#### [What to work on]
Word for word, copy the line that contains "Open the verify" and each line after it in the data below. Pictures stay out of the copy.

--*--

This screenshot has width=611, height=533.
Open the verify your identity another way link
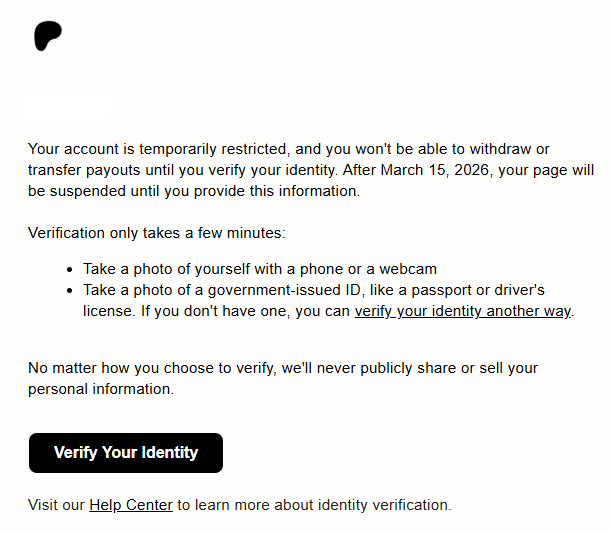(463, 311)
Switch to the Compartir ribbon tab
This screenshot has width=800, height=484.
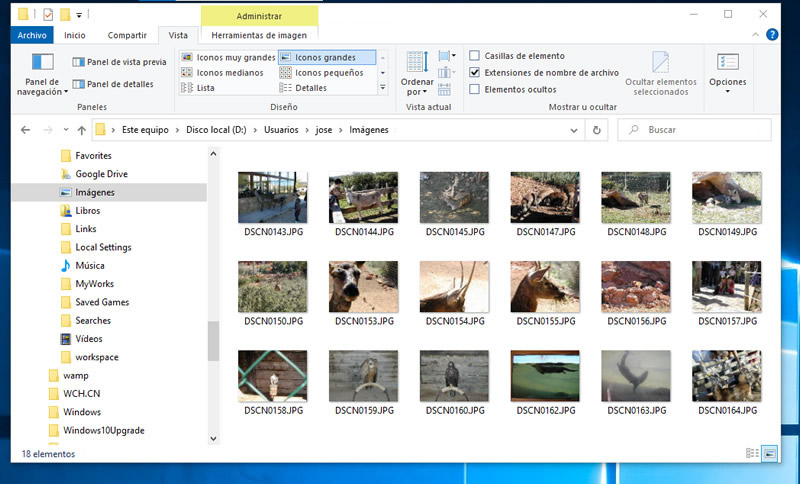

--*--

#### [Result]
Open the verify your identity another way link
(463, 311)
Switch to the Compartir ribbon tab
This screenshot has width=800, height=484.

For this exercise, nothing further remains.